* WHAT TO WORK ON: Please repeat exactly the line containing "Switch to the Options tab" and each line after it in the records below, through the last.
---------------
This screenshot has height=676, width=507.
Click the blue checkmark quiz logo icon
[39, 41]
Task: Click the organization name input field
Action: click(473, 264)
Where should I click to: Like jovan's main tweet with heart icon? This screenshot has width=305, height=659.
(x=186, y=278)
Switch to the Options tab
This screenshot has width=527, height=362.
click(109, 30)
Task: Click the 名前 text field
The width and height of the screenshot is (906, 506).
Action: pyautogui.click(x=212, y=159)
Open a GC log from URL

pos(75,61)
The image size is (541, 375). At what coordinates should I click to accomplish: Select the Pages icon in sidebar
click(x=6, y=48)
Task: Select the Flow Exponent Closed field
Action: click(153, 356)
---------------
* ANSWER BOX:
Switch to the Options tab
This screenshot has width=527, height=362.
click(109, 30)
Task: Click the 名前 text field
The width and height of the screenshot is (906, 506).
Action: pyautogui.click(x=212, y=159)
Open a GC log from URL

pos(75,61)
The image size is (541, 375). At what coordinates should I click to accomplish: Select the Pages icon in sidebar
click(x=6, y=48)
Task: Select the Flow Exponent Closed field
Action: click(153, 356)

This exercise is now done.